Not only are these questions of more than theoretical interest; indeed, answers to them can illuminate and help reverse what appears to be a real descent into normlessness that ought to change how scholars and policymakers have always regarded and fought public corruption in Africa. If the problem is social anomie, understood as the breakdown of the system of moral norms, and not ‘mere’ corruption, what happens to our theory of change, predicated as it is on an abstract legalism that the political elite has proved so adept at subverting?

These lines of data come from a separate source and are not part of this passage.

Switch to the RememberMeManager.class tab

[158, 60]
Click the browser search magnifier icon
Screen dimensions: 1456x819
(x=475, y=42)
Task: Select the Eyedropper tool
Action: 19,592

Ekeh, invoking Durkheim, introduces the idea of anomie in his inaugural on “Colonialism and Social Structure,” but perhaps there are other reasons, apart from a long overdue disruption of the civic/primordial binary, to begin to give it closer attention. In the first place, a focus on anomic behavior gives us the kind of “whole-of-society” perspective that Abdul Raufu Mustapha insists is a sine qua non for a true understanding of African politics. Second, and in contrast to the technicist focus of much Africanist political science, it allows us to put societal mores and individual behavior (private and political) at the center of our analysis and, consequently, policy intervention.
Across Africa, a perverse ethical regime, frightening in its social and political implications, is ascendant. To begin to get a handle on it, a change of scholarly and policy focus is needed. For scholars, the diagnosis begs the questions: what elements within the social structure of African states incentivize and reward anomic behavior? What can Africa learn from the experience of societies that have overcome social anomie?
Taking a cue from scholarship, policymakers must jettison a narrow obsession with dry legalism and institutions in the abstract and focus instead on norms and popular attitudes that shape and govern political behavior and socialization.